Esa noche, también bastante oscura en Constitución, fue la primera en la que me dejaron cruzar solo la calle. Nunca me había sentido tan nervioso en mi vida, sentado entre pura gente grande y “distinta”. No pasó mucho rato para que me diera cuenta que era un ambiente que, lejos de incomodarme, me parecía natural, entretenido, verdadero; que esos vociferantes, esos fumadores empedernidos, esos alcohólicos potenciales, esa gente de pueblo futbolera y cálida, construía una realidad mucho más cercana a mis intereses que la que aportaban varios de mis parientes, sentados en ese mismo momento justo al frente, en el living de la casa, seguramente comentando y celebrando la llegada de la dictadura y el fin de los “upelientos”.
Por Huachipato jugaban, entre otros, el centro delantero uruguayo Carlos Sintas y su compatriota Rivero -así, sin ese- un central moreno y crespo que generaba respeto de solo mirarlo y que muchos años más tarde entrevistaría para un programa de televisión llamado Fox Sport Radio. También había un lateral izquierdo de apellido Pinochet que impulsaba las pifias en la concurrencia cada vez que era nombrado, lo que me causaba mucha risa. En el medio, el maestrito Salinas, que luego partiría a Everton, un joven y movedizo Miguel Angel Neira y el Yeyo Inostroza, uno de los pocos que no había aceptado cortarse el bigote que, junto al pelo largo, molestaban a los militares de entonces porque lo veían como un símbolo izquierdista. Otro que tenía bigotes era Godoy -de hecho lo apodaban “bigote” Godoy- delantero de los sureños que esa noche haría un gol, el del empate 2 a 2, que dejaría a los albos muy lejos del título. Ni a mí ni a ninguno de los presentes nos gustó el resultado, pero sólo yo salí sonriendo del “Palace” esa noche. Por primera vez había roto la frontera prohibida, me había sentado con “los otros” por más de dos horas y había sobrevivido para contarlo. Después de pagar y ganarme un cariño en la cabeza de la encargada, crucé la calle corriendo, sin mirar si venían autos (en realidad autos a esa hora no venían casi nunca), aún con una mezcla de miedo y alegría.
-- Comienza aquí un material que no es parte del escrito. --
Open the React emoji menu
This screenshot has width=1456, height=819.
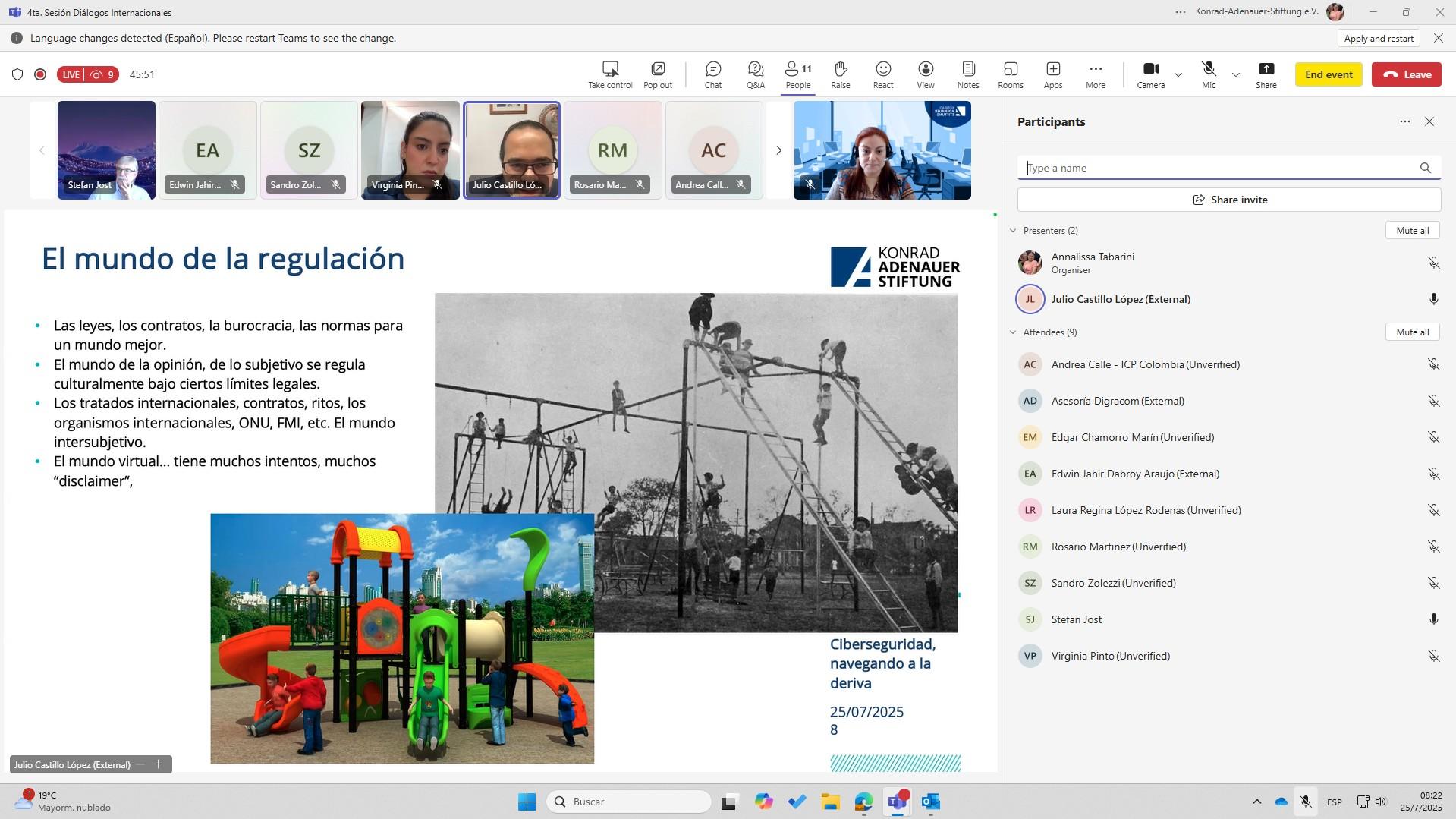[x=882, y=74]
Adentro de la casa seguían conversando en el living, al calor de la salamandra, y me recibieron tal como esperaba:
– “Ay, qué bueno que volvió mi amor. ¿Cómo le fue?”.
– “Más o menos. Empatamos. Pero el Barros Luco estaba rico”.
– “¿Mucha gente al frente?”.
– “Harta”.
– “Por Dios que le gusta mezclarse con los rotos, oiga”.
Me quedé callado. Para qué pelear y decirles que me había sentido más cómodo que nunca. Y que, probablemente, a partir de esa noche mi historia iba a cambiar para siempre.